The interest on risk capital is calculated by multiplying the reference rate, which represents the risk-free rate set by reference to the yield to maturity on Malta Government Stocks with a remaining term of approximately 20 years plus a premium of 5%; and the risk capital of the undertaking for the accounting period ending in the year preceding the year of assessment less any risk capital directly employed in the form of securities, interest in a partnership, contributions and any other loans or debts that do not bear interest that the undertaking holds in or provides to any person that is:
- Not employed by the undertaking in producing any income in the year, which if produced could have been exempt from income tax; or
- Employed in producing income for the year which is exempt from income tax.

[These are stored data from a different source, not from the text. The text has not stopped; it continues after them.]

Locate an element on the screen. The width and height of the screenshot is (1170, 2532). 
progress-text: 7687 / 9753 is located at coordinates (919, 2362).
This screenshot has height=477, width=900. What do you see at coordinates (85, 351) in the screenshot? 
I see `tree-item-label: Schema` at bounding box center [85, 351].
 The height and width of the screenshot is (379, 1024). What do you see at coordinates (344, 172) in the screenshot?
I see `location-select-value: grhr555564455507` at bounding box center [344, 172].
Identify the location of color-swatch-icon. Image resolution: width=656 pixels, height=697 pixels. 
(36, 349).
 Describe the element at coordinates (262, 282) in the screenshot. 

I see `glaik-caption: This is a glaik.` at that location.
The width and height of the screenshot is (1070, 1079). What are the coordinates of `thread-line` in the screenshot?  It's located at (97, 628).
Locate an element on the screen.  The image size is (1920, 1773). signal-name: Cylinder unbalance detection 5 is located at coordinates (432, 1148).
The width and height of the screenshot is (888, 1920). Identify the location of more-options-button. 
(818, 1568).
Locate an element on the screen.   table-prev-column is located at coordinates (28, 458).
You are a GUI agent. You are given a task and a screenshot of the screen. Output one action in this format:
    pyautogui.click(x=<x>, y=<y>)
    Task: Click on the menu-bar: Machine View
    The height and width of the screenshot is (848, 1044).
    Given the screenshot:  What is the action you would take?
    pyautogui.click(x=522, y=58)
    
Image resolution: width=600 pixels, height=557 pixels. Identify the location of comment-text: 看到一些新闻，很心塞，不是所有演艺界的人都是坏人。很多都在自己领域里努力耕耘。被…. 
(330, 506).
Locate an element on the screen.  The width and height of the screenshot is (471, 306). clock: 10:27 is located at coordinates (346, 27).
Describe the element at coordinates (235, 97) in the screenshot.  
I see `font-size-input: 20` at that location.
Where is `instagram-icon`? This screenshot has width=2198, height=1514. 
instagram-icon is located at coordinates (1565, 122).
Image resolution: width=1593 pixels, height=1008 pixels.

The NID to be utilised by the undertaking in any particular year of assessment would be limited to a maximum of 90% of the chargeable income of the company for the year which (in the absence of the NID) would have been allocated to the Maltese Taxed Account (MTA) or Foreign Income Account (FIA) in full. Any NID which is claimed but not utilised in a year of assessment may be carried forward for utilisation in the subsequent year/s of assessment. The remaining chargeable income is subject to tax at the standard applicable rates. The Rules also contain an anti-abuse conditions to deter any abuse of such deduction.